==== Listed records ====
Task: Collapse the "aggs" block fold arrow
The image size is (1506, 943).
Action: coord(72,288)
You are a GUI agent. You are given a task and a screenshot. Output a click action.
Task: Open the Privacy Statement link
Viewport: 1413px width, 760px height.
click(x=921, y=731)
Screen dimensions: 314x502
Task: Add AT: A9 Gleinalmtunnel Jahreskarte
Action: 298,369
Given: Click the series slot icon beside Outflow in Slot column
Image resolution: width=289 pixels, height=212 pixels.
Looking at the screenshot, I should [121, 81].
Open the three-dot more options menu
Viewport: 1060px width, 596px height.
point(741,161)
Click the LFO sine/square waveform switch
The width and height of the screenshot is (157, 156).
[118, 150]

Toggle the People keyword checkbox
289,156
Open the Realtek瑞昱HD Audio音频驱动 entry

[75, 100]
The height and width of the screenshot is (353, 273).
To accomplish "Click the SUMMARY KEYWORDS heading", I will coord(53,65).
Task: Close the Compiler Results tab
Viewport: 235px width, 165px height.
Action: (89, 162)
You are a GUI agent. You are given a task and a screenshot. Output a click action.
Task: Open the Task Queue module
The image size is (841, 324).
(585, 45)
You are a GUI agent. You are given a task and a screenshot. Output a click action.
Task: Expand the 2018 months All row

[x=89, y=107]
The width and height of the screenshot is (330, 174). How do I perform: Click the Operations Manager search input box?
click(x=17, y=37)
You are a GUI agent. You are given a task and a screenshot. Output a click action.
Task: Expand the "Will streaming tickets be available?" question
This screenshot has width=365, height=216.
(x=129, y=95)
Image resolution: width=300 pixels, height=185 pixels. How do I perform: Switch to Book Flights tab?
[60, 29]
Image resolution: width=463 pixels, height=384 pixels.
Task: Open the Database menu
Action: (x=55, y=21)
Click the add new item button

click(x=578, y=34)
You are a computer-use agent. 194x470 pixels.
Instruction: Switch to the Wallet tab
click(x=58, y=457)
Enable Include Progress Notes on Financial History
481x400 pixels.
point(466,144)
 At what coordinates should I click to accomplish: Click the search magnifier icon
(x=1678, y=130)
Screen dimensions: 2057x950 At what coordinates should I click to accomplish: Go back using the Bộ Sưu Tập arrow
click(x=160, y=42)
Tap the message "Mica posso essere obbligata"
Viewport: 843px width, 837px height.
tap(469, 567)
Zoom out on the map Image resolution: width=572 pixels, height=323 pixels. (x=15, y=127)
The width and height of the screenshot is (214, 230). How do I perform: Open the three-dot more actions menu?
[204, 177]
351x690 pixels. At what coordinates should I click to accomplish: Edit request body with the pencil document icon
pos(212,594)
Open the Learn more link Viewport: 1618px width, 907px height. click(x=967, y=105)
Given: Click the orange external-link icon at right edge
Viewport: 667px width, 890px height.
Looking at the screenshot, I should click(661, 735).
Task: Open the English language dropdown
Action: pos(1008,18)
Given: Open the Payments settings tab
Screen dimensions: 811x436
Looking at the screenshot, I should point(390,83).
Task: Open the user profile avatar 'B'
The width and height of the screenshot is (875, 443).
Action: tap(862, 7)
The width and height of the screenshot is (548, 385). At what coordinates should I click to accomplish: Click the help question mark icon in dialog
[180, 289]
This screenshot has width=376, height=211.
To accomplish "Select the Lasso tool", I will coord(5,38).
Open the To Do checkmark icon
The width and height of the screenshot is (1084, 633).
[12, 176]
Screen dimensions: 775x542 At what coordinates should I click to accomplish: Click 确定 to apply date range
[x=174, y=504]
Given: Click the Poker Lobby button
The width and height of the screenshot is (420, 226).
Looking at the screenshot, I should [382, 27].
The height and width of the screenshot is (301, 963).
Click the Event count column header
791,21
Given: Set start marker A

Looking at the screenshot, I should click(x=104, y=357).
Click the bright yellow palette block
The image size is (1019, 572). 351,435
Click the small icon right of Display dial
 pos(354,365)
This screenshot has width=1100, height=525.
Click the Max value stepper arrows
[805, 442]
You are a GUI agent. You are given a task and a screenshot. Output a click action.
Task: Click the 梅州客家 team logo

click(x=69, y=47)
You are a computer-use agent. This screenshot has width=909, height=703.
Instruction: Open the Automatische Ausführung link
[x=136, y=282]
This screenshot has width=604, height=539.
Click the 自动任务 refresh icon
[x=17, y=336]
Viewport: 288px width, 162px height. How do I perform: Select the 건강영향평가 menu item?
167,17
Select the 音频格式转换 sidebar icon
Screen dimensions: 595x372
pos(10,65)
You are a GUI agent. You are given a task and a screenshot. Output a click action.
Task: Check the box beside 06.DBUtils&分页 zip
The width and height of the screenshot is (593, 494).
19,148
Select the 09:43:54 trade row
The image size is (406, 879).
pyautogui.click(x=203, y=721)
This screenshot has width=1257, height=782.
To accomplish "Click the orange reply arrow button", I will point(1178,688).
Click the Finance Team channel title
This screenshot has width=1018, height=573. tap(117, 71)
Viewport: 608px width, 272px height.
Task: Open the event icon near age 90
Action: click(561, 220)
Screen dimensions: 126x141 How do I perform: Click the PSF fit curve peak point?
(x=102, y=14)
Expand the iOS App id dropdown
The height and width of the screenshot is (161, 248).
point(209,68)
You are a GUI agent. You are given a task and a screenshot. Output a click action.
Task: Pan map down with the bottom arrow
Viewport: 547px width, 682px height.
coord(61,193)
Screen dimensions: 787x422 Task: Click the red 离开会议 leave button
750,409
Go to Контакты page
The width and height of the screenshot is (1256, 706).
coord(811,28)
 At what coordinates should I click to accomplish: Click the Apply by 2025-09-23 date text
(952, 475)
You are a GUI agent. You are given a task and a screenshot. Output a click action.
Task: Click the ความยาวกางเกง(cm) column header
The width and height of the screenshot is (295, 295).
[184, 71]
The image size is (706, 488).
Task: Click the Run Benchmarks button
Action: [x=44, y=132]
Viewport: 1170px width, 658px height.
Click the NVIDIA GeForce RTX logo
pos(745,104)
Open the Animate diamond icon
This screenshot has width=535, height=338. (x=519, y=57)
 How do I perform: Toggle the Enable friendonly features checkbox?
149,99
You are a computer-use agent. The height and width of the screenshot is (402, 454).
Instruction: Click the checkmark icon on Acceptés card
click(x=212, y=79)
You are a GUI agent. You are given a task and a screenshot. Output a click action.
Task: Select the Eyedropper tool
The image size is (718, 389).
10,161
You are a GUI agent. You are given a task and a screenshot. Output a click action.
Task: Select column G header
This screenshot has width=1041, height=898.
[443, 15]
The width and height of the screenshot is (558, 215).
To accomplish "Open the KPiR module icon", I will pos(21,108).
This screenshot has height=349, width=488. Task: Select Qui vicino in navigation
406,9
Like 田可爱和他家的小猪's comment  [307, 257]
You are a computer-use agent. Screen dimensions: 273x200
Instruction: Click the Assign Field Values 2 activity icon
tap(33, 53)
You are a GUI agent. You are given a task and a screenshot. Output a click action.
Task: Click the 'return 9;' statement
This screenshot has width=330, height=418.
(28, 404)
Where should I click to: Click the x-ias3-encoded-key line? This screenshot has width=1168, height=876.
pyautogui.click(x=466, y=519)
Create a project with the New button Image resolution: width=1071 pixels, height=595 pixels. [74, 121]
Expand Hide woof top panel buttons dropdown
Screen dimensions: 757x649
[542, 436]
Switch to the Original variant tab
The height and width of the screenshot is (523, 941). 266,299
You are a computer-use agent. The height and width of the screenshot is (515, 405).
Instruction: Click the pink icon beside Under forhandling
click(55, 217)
====
→ Exercise directions:
Give again each line shown above, keeping every word as it is.

→ Output for this task:
Task: Collapse the "aggs" block fold arrow
The image size is (1506, 943).
Action: coord(72,288)
You are a GUI agent. You are given a task and a screenshot. Output a click action.
Task: Open the Privacy Statement link
Viewport: 1413px width, 760px height.
click(x=921, y=731)
Screen dimensions: 314x502
Task: Add AT: A9 Gleinalmtunnel Jahreskarte
Action: 298,369
Given: Click the series slot icon beside Outflow in Slot column
Image resolution: width=289 pixels, height=212 pixels.
Looking at the screenshot, I should [121, 81].
Open the three-dot more options menu
Viewport: 1060px width, 596px height.
point(741,161)
Click the LFO sine/square waveform switch
The width and height of the screenshot is (157, 156).
[118, 150]

Toggle the People keyword checkbox
289,156
Open the Realtek瑞昱HD Audio音频驱动 entry

[75, 100]
The height and width of the screenshot is (353, 273).
To accomplish "Click the SUMMARY KEYWORDS heading", I will coord(53,65).
Task: Close the Compiler Results tab
Viewport: 235px width, 165px height.
Action: (89, 162)
You are a GUI agent. You are given a task and a screenshot. Output a click action.
Task: Open the Task Queue module
The image size is (841, 324).
(585, 45)
You are a GUI agent. You are given a task and a screenshot. Output a click action.
Task: Expand the 2018 months All row

[x=89, y=107]
The width and height of the screenshot is (330, 174). How do I perform: Click the Operations Manager search input box?
click(x=17, y=37)
You are a GUI agent. You are given a task and a screenshot. Output a click action.
Task: Expand the "Will streaming tickets be available?" question
This screenshot has width=365, height=216.
(x=129, y=95)
Image resolution: width=300 pixels, height=185 pixels. How do I perform: Switch to Book Flights tab?
[60, 29]
Image resolution: width=463 pixels, height=384 pixels.
Task: Open the Database menu
Action: (x=55, y=21)
Click the add new item button

click(x=578, y=34)
You are a computer-use agent. 194x470 pixels.
Instruction: Switch to the Wallet tab
click(x=58, y=457)
Enable Include Progress Notes on Financial History
481x400 pixels.
point(466,144)
 At what coordinates should I click to accomplish: Click the search magnifier icon
(x=1678, y=130)
Screen dimensions: 2057x950 At what coordinates should I click to accomplish: Go back using the Bộ Sưu Tập arrow
click(x=160, y=42)
Tap the message "Mica posso essere obbligata"
Viewport: 843px width, 837px height.
tap(469, 567)
Zoom out on the map Image resolution: width=572 pixels, height=323 pixels. (x=15, y=127)
The width and height of the screenshot is (214, 230). How do I perform: Open the three-dot more actions menu?
[204, 177]
351x690 pixels. At what coordinates should I click to accomplish: Edit request body with the pencil document icon
pos(212,594)
Open the Learn more link Viewport: 1618px width, 907px height. click(x=967, y=105)
Given: Click the orange external-link icon at right edge
Viewport: 667px width, 890px height.
Looking at the screenshot, I should click(661, 735).
Task: Open the English language dropdown
Action: pos(1008,18)
Given: Open the Payments settings tab
Screen dimensions: 811x436
Looking at the screenshot, I should point(390,83).
Task: Open the user profile avatar 'B'
The width and height of the screenshot is (875, 443).
Action: tap(862, 7)
The width and height of the screenshot is (548, 385). At what coordinates should I click to accomplish: Click the help question mark icon in dialog
[180, 289]
This screenshot has width=376, height=211.
To accomplish "Select the Lasso tool", I will coord(5,38).
Open the To Do checkmark icon
The width and height of the screenshot is (1084, 633).
[12, 176]
Screen dimensions: 775x542 At what coordinates should I click to accomplish: Click 确定 to apply date range
[x=174, y=504]
Given: Click the Poker Lobby button
The width and height of the screenshot is (420, 226).
Looking at the screenshot, I should [382, 27].
The height and width of the screenshot is (301, 963).
Click the Event count column header
791,21
Given: Set start marker A

Looking at the screenshot, I should click(x=104, y=357).
Click the bright yellow palette block
The image size is (1019, 572). 351,435
Click the small icon right of Display dial
 pos(354,365)
This screenshot has width=1100, height=525.
Click the Max value stepper arrows
[805, 442]
You are a GUI agent. You are given a task and a screenshot. Output a click action.
Task: Click the 梅州客家 team logo

click(x=69, y=47)
You are a computer-use agent. This screenshot has width=909, height=703.
Instruction: Open the Automatische Ausführung link
[x=136, y=282]
This screenshot has width=604, height=539.
Click the 自动任务 refresh icon
[x=17, y=336]
Viewport: 288px width, 162px height. How do I perform: Select the 건강영향평가 menu item?
167,17
Select the 音频格式转换 sidebar icon
Screen dimensions: 595x372
pos(10,65)
You are a GUI agent. You are given a task and a screenshot. Output a click action.
Task: Check the box beside 06.DBUtils&分页 zip
The width and height of the screenshot is (593, 494).
19,148
Select the 09:43:54 trade row
The image size is (406, 879).
pyautogui.click(x=203, y=721)
This screenshot has width=1257, height=782.
To accomplish "Click the orange reply arrow button", I will point(1178,688).
Click the Finance Team channel title
This screenshot has width=1018, height=573. tap(117, 71)
Viewport: 608px width, 272px height.
Task: Open the event icon near age 90
Action: click(561, 220)
Screen dimensions: 126x141 How do I perform: Click the PSF fit curve peak point?
(x=102, y=14)
Expand the iOS App id dropdown
The height and width of the screenshot is (161, 248).
point(209,68)
You are a GUI agent. You are given a task and a screenshot. Output a click action.
Task: Pan map down with the bottom arrow
Viewport: 547px width, 682px height.
coord(61,193)
Screen dimensions: 787x422 Task: Click the red 离开会议 leave button
750,409
Go to Контакты page
The width and height of the screenshot is (1256, 706).
coord(811,28)
 At what coordinates should I click to accomplish: Click the Apply by 2025-09-23 date text
(952, 475)
You are a GUI agent. You are given a task and a screenshot. Output a click action.
Task: Click the ความยาวกางเกง(cm) column header
The width and height of the screenshot is (295, 295).
[184, 71]
The image size is (706, 488).
Task: Click the Run Benchmarks button
Action: [x=44, y=132]
Viewport: 1170px width, 658px height.
Click the NVIDIA GeForce RTX logo
pos(745,104)
Open the Animate diamond icon
This screenshot has width=535, height=338. (x=519, y=57)
 How do I perform: Toggle the Enable friendonly features checkbox?
149,99
You are a computer-use agent. The height and width of the screenshot is (402, 454).
Instruction: Click the checkmark icon on Acceptés card
click(x=212, y=79)
You are a GUI agent. You are given a task and a screenshot. Output a click action.
Task: Select the Eyedropper tool
The image size is (718, 389).
10,161
You are a GUI agent. You are given a task and a screenshot. Output a click action.
Task: Select column G header
This screenshot has width=1041, height=898.
[443, 15]
The width and height of the screenshot is (558, 215).
To accomplish "Open the KPiR module icon", I will pos(21,108).
This screenshot has height=349, width=488. Task: Select Qui vicino in navigation
406,9
Like 田可爱和他家的小猪's comment  [307, 257]
You are a computer-use agent. Screen dimensions: 273x200
Instruction: Click the Assign Field Values 2 activity icon
tap(33, 53)
You are a GUI agent. You are given a task and a screenshot. Output a click action.
Task: Click the 'return 9;' statement
This screenshot has width=330, height=418.
(28, 404)
Where should I click to: Click the x-ias3-encoded-key line? This screenshot has width=1168, height=876.
pyautogui.click(x=466, y=519)
Create a project with the New button Image resolution: width=1071 pixels, height=595 pixels. [74, 121]
Expand Hide woof top panel buttons dropdown
Screen dimensions: 757x649
[542, 436]
Switch to the Original variant tab
The height and width of the screenshot is (523, 941). 266,299
You are a computer-use agent. The height and width of the screenshot is (515, 405).
Instruction: Click the pink icon beside Under forhandling
click(55, 217)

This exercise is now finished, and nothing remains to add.